I woke up slowly with her arms around me. My eyelids were heavy and slightly stuck together. A cold nose to my back and dancing paws on the bed put an end to any morning snuggles. We stumbled to the kitchen and made coffee whilst the milling dogs made their repeated attempts to ram home their demands by pacing from us to the front door. Walk. Walk. Walk. Now.

There was no time for a walk.

It was still early. The tendrils of sleep continued to tug on my consciousness at inconvenient moments. My limbs felt heavy and my brain felt slow. In this state I usually just spill my coffee or drop my toast (why does it always land buttered side down?) but sometimes something much worse happens.

I had four dogs with me. My charming and forever helpful girlfriend offered to take one of them out to the van while I dealt with the other three. I gave her the foster dog who didn’t yet know any commands other than ‘out’ and ‘no’. He was lame as he had hurt his toe a few days before. They awkwardly shuffled out of the front door together. It is relevant to mention that she was wearing nothing, except for a large T-shirt, which barely covered her sexy, voluptuous butt when she was standing upright.

I grabbed at my shaggy boy’s collar as I tried to get out of the front door. I juggled my keys to unlock the van before my girlfriend got to it. The other two dogs were trusted but I had a good hold on the bad shaggy dog. Or so I thought. I stepped over the threshold and when I looked up, the two dogs I ‘trusted’ had disappeared and fled right up the road.
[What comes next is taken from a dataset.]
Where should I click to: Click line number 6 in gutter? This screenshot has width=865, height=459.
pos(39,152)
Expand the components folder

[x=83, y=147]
I guess they knew I wasn’t going to take them for a walk. They wanted a quick and dirty adventure. The dog who I was holding gave his neck a quick twist and my grip was broken. It was one of those sleep tendrils interfering with my hand. I ran down the driveway to see all three of them running, ears pinned back, shoulder to shoulder down the footpath at a very fast clip. It was like they were racing. I called out to them but none of them wanted to risk losing the race by turning their heads towards my voice. They hit the end of the street and turned right, out of view.

“We need the car!” girlfriend yelled whilst wrangling the foster dog who she hadn’t managed to get into the van yet.
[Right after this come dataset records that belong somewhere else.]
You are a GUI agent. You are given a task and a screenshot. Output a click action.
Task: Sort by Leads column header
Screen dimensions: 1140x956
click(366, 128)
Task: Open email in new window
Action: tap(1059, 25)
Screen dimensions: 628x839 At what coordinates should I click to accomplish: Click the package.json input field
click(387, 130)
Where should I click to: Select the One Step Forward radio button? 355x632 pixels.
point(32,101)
I tried to throw her my keys but my powers of coordination had escaped me and I threw them underhand. They looped up into the sky and hit an overhanging tree branch a couple of meters from me. They were deflected unceremoniously into the long, dead grass on the street verge.
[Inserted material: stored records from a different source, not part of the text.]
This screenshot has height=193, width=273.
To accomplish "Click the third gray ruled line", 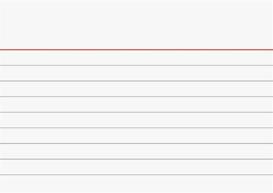I will [x=137, y=97].
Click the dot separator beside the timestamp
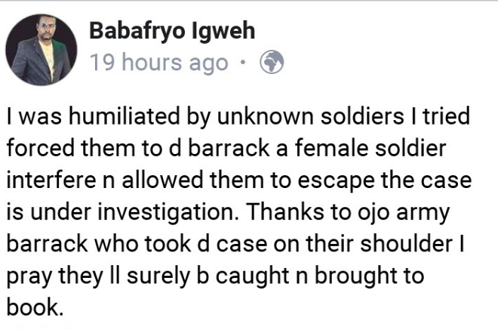The height and width of the screenshot is (330, 498). [x=243, y=62]
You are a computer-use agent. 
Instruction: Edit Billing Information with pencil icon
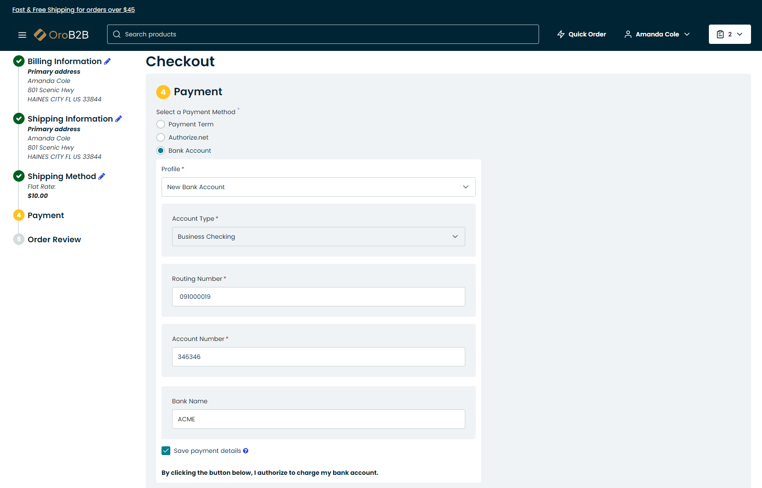pyautogui.click(x=108, y=61)
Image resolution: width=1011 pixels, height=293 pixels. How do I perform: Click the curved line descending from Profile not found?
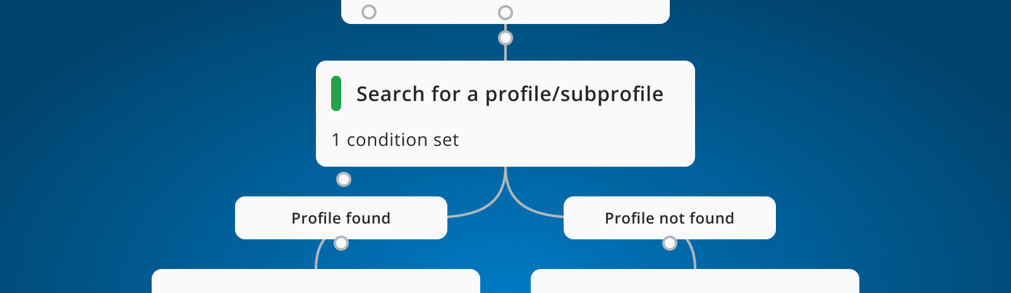coord(694,256)
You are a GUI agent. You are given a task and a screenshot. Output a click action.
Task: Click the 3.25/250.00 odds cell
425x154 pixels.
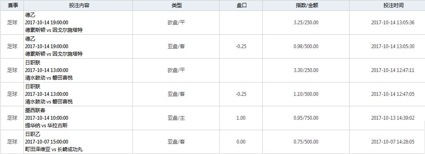click(x=306, y=23)
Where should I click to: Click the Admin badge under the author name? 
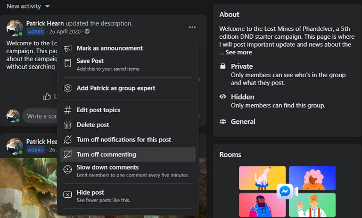36,31
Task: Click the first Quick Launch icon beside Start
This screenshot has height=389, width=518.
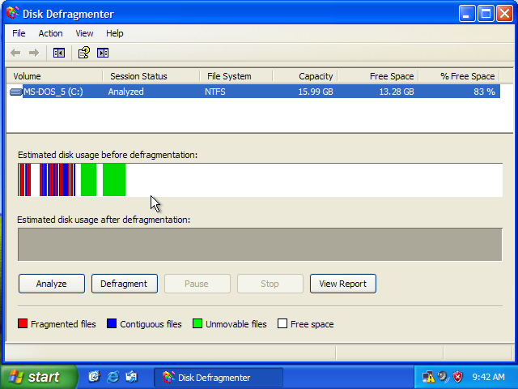Action: pos(94,377)
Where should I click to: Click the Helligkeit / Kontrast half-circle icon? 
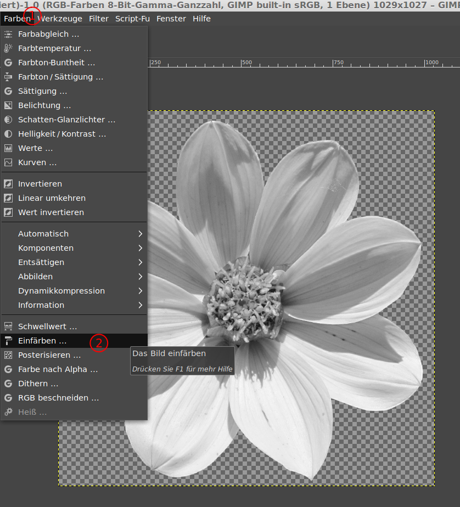pos(8,134)
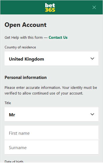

She tilted her head, her eyes saying, “oh come on now”.

“Now I have lost sight of them! How about you put him in the van and I’ll drive.”

She walked the hobbling, giant dog back to the van. She bent over and hefted his 31 kilogram bulk into the back. I saw a beautiful moon.

I jogged over to the driver’s side and she climbed into the passenger seat.

“This street links up to mine.”

We wound down our windows and she spotted something up the street.

“Or it could have been nothing, you know I am blind.”

I turned down the street and all three of them were there, having a great old time sniffing in someone’s front yard. Two of them were on the passsenger side of the car. Girlfriend’s side. She jumped out without thinking and opened the side door. Two jumped in but the third who is a decade old was not going to jump in under her own power.

I could hear girlfriend calling to the dog, and then she addressed someone else, a bystander who must have been in their front yard.

“Oh we had a jailbreak this morning.”

“You are going to have to pick her up,” I called through the open window. “The others may just jump out if you don’t.”

I had forgotten about the lack of underwear for that brief moment. Girlfriend did as I asked and picked up the dog. She slid the side door closed and joined me in the cab again.

“The neighbours just saw my gash.”

I just looked at her pretty blue eyes and laughed. Only she would have done this for me. I should have made her the getaway driver. Finally my brain was waking up but it was too late to save her dignity!

This is love.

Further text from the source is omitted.